* Written problem
Reproduce every line of the records below word for word, omitting the pictures.
===
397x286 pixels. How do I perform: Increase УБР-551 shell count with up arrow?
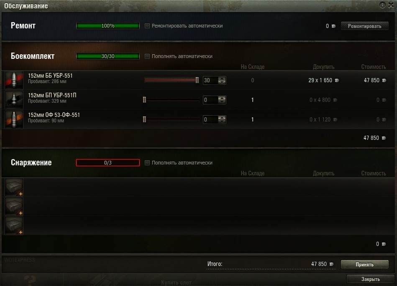coord(222,78)
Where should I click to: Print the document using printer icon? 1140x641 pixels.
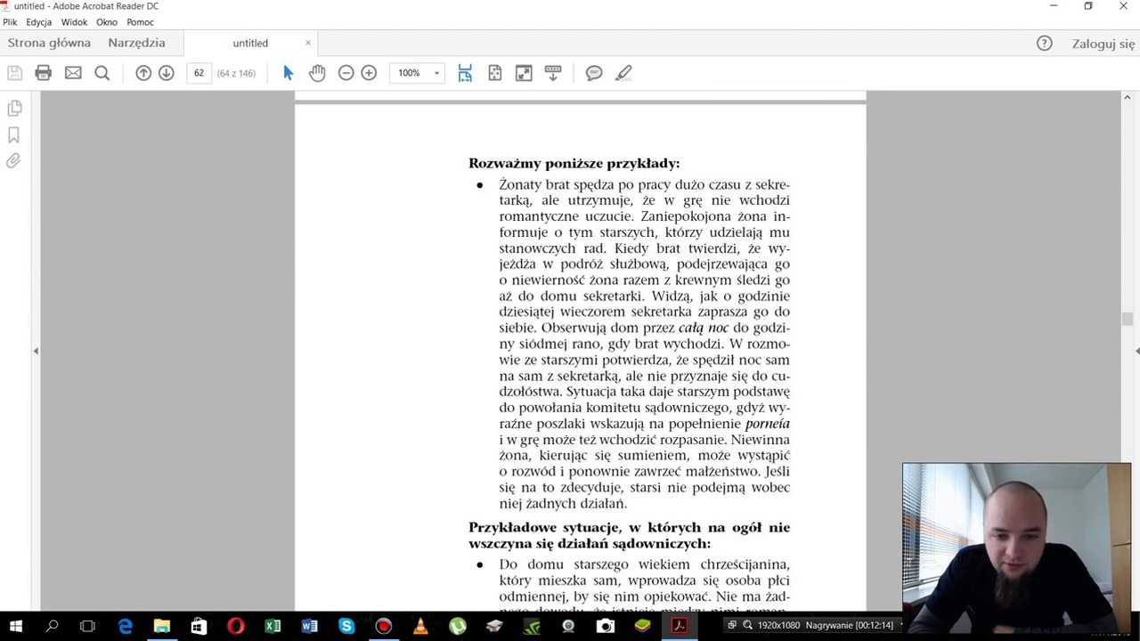pyautogui.click(x=43, y=73)
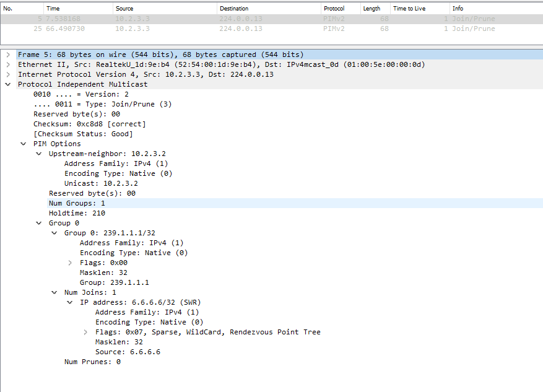This screenshot has height=392, width=543.
Task: Collapse the Protocol Independent Multicast tree
Action: pyautogui.click(x=8, y=84)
===
* Problem solution
397x286 pixels. How do I perform: Increase УБР-551 shell count with up arrow?
coord(222,78)
Where should I click to: Print the document using printer icon? 1140x641 pixels.
pyautogui.click(x=43, y=73)
This screenshot has height=392, width=543.
Task: Collapse the Protocol Independent Multicast tree
Action: pyautogui.click(x=8, y=84)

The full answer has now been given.